Symbolism: you move from your main scene to something which creates a symbolic connection for the audience. In the film living in Soviet Russia Pudovkin suggested cutting between shots of striking workers being shot by Tsarist police and scenes of cows being slaughtered. The audience’s mind then associates the slaughter of the cattle with the slaughter of the workers.
Simultaneity: This is used lots in Hollywood today: cutting between two simultaneous events as a way of building up suspense within the audience.  For example if you watching an action film and there is just about to be a big fight you might cut between the bad guys preparing all their weapons for the battle, and between the good guy saying by the his family members just in case he does not survive. This then creates tension and atmosphere within the audience
Leit motif: This ‘reiteration of theme’ involves repeating a shot or sequence at key moments as a sort of code.
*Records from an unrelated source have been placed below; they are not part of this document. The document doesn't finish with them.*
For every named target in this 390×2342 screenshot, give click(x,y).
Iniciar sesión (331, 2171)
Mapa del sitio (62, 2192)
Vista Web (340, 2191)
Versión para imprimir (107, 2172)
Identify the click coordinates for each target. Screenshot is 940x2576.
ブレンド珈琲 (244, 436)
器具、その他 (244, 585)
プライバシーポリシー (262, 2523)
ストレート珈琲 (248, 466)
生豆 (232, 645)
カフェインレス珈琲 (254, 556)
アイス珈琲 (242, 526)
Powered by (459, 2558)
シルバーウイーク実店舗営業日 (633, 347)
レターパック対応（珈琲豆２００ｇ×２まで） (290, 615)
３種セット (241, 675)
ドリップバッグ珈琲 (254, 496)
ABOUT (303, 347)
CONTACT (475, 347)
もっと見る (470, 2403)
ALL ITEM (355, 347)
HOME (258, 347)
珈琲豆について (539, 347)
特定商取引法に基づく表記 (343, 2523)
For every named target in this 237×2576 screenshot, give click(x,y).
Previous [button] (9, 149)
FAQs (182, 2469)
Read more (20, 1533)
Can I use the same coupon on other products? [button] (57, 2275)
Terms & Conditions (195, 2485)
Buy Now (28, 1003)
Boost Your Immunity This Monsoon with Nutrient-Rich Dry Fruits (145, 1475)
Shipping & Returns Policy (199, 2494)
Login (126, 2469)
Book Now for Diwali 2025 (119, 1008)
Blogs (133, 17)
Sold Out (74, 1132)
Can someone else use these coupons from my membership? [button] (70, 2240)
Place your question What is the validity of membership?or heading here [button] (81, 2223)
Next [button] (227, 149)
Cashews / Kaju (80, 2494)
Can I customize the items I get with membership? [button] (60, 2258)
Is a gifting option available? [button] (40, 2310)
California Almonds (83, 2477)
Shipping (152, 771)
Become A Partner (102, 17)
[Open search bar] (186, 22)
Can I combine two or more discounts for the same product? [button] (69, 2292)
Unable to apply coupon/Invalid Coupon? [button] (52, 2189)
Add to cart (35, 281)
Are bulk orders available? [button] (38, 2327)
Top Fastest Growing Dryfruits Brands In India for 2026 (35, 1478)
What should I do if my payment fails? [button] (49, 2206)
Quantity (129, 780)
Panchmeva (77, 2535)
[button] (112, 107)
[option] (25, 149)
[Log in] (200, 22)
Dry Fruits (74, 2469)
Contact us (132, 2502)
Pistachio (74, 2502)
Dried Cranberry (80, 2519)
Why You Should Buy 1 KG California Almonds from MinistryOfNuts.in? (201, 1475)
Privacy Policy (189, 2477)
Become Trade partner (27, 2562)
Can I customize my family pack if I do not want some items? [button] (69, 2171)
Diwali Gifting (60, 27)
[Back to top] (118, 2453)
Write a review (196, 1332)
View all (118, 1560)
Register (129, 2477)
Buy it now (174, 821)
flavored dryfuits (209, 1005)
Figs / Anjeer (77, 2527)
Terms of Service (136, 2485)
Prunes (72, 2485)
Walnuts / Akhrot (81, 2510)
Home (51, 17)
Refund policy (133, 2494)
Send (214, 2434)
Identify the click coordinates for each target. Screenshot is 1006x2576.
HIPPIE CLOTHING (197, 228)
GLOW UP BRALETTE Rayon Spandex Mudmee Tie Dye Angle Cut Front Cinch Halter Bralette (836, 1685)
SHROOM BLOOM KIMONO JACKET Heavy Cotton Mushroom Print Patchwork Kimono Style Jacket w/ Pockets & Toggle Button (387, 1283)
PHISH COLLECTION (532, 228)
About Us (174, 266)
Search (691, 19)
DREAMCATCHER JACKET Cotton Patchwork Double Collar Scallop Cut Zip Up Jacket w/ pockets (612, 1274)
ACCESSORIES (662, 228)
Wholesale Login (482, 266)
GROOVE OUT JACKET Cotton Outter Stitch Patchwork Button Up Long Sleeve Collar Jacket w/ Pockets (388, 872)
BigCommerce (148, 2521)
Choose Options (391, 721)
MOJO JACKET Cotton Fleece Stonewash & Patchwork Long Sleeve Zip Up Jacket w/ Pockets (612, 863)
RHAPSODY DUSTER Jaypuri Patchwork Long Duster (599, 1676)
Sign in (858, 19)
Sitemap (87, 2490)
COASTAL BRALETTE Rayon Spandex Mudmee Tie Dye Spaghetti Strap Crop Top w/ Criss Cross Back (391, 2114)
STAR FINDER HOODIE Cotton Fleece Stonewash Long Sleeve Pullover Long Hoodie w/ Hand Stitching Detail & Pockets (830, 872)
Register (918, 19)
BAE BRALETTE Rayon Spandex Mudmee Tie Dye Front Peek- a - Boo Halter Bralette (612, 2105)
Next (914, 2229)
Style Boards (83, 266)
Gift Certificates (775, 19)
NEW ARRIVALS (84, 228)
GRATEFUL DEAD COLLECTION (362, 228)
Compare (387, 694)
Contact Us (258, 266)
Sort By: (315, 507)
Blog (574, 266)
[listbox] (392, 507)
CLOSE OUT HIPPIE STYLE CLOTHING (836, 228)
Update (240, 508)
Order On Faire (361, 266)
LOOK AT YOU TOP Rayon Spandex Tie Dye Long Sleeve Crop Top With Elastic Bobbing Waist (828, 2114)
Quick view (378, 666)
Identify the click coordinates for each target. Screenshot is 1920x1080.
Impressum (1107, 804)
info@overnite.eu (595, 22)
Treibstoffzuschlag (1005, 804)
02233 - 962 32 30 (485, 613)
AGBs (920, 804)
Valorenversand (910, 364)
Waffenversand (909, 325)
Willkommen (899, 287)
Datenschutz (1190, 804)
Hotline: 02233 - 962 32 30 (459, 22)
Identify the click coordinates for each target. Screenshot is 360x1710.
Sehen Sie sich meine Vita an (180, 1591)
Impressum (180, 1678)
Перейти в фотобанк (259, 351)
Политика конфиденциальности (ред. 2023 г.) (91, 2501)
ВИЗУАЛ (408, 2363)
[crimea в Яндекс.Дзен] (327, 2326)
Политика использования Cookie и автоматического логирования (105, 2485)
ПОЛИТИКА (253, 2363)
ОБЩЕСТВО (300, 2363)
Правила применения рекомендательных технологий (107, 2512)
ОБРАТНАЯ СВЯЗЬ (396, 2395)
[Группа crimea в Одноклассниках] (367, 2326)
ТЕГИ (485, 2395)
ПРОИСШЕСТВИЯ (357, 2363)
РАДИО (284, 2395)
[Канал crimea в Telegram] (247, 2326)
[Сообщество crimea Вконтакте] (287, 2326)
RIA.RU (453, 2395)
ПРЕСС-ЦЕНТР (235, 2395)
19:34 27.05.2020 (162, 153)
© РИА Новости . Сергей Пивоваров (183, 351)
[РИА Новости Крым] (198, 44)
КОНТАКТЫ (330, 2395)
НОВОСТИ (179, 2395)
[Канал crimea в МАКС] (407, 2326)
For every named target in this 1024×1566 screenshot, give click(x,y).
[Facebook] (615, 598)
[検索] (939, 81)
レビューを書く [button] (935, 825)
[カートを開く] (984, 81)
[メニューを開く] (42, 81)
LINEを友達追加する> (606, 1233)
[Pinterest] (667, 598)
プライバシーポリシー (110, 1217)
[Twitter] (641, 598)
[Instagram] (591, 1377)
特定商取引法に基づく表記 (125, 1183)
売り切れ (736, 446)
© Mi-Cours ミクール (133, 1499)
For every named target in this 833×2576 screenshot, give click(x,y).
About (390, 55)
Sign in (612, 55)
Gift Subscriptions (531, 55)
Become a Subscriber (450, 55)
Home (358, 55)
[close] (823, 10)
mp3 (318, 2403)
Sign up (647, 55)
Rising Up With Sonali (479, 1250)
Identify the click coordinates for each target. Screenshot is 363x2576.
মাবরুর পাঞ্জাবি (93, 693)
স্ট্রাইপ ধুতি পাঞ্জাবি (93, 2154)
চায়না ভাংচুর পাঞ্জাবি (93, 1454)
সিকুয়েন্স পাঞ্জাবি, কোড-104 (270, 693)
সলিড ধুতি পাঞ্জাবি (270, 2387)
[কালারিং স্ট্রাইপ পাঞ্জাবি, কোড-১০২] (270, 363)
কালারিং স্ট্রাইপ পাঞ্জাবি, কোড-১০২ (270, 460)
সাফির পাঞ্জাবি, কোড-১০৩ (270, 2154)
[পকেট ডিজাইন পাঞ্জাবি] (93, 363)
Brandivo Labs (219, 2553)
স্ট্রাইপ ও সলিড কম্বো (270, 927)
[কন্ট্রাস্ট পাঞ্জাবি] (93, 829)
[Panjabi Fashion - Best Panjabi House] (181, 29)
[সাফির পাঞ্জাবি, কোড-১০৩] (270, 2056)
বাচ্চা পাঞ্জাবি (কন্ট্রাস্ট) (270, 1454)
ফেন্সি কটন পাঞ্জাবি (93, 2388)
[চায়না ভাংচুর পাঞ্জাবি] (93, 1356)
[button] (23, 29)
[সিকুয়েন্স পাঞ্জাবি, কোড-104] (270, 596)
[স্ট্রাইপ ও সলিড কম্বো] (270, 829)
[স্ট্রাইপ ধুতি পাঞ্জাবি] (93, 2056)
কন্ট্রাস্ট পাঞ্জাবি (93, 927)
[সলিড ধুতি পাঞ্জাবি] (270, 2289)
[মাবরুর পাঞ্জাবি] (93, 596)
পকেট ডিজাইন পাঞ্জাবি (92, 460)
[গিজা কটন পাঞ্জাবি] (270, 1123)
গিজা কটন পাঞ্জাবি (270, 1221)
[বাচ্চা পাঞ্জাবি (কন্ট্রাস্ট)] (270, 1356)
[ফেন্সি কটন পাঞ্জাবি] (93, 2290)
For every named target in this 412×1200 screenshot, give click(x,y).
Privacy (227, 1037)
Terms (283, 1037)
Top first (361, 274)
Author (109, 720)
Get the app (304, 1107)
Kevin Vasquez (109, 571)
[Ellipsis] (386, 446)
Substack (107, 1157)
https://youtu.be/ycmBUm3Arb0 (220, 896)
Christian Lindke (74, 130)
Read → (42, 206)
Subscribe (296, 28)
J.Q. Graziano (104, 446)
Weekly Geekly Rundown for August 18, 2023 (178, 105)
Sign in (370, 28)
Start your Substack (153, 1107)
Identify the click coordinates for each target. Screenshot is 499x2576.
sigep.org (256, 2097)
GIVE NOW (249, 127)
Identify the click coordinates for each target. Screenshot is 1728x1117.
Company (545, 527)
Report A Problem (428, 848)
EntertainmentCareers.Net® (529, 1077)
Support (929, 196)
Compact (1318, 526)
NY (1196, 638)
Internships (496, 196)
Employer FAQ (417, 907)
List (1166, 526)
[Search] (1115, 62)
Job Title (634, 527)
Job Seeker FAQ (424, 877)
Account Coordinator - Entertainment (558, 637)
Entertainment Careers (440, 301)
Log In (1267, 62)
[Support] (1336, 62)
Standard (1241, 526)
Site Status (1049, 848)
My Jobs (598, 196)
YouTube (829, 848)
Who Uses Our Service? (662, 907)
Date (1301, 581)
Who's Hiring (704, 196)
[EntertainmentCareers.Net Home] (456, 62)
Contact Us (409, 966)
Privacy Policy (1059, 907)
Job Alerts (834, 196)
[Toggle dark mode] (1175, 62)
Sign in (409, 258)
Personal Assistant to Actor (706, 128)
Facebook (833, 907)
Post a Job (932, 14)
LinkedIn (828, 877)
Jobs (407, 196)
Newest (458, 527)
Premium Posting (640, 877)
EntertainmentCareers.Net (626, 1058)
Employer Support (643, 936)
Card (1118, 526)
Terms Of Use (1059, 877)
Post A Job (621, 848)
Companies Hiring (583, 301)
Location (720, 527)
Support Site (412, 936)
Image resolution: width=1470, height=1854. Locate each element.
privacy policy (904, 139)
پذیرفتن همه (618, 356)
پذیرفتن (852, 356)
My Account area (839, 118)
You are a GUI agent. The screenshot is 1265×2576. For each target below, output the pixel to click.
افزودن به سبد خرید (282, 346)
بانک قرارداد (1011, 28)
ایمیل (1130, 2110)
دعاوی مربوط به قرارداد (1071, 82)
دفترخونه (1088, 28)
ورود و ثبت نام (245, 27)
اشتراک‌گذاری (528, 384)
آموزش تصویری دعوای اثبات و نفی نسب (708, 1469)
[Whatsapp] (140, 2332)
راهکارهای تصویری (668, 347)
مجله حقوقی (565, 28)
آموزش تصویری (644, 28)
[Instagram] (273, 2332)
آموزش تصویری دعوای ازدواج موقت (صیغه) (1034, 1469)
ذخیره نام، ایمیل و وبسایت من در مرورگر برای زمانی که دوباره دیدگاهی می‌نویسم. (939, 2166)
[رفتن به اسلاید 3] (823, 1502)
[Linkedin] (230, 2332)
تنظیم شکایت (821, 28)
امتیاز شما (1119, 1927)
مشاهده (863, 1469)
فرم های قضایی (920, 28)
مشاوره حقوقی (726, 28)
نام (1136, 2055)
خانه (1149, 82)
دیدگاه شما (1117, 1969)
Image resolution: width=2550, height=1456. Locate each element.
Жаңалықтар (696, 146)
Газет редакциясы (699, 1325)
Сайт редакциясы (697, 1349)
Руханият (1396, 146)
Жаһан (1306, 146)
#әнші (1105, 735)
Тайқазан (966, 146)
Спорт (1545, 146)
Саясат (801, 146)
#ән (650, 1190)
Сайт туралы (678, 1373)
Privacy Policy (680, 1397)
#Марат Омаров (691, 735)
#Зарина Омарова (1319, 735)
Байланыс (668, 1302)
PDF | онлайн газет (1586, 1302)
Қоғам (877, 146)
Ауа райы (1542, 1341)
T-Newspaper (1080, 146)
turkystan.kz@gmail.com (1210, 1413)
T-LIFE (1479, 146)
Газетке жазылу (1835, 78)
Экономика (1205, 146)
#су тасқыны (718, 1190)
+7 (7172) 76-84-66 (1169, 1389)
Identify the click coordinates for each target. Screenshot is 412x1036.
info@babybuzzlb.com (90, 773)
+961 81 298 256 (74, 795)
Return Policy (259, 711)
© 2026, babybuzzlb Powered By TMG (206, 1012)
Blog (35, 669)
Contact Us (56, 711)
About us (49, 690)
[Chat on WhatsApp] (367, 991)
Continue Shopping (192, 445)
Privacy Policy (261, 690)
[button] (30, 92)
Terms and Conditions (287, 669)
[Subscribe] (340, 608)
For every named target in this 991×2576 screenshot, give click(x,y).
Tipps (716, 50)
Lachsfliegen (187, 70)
For example in Jaws when the audience sees a point of view shot of the shark in the water the audiences automatically knows that the shark is about to attack.

Walter Murch

Murch says that there are six different factors to consider when making a cut and getting it 100 percent.  They are:
 Emotion (51%) — Does the cut reflect what the editor believes the audience should be feeling at that moment?
Story (23%) — Does the cut advance the story?
Rhythm (10%) —Does the cut occur "at a moment that is rhythmically interesting and 'right'"
Eye-trace (7%) — Does the cut pay respect to "the location and movement of the audience's focus of interest within the frame"
Two-dimensional plane of the screen (5%) — Does the cut respect the 180 degree rule?
Three-dimensional space of action (4%) — Is the cut true to the physical/spatial relationships within the audience.

Edward Dmytryk

When editing Dmytryk uses seven rules that a editor should think about when editing They are:
Rule 1: Never make a cut without a positive reason.
Rule 2: When undecided about the exact frame to cut on, cut long rather than short.
Rule 3: Whenever possible cut 'in movement'.
Rule 4: The 'fresh' is preferable to the 'stale'.
Rule 5: All scenes should begin and end with continuing action.
Rule 6: Cut for proper values rather than proper 'matches'.
Rule 7: Substance first—then form.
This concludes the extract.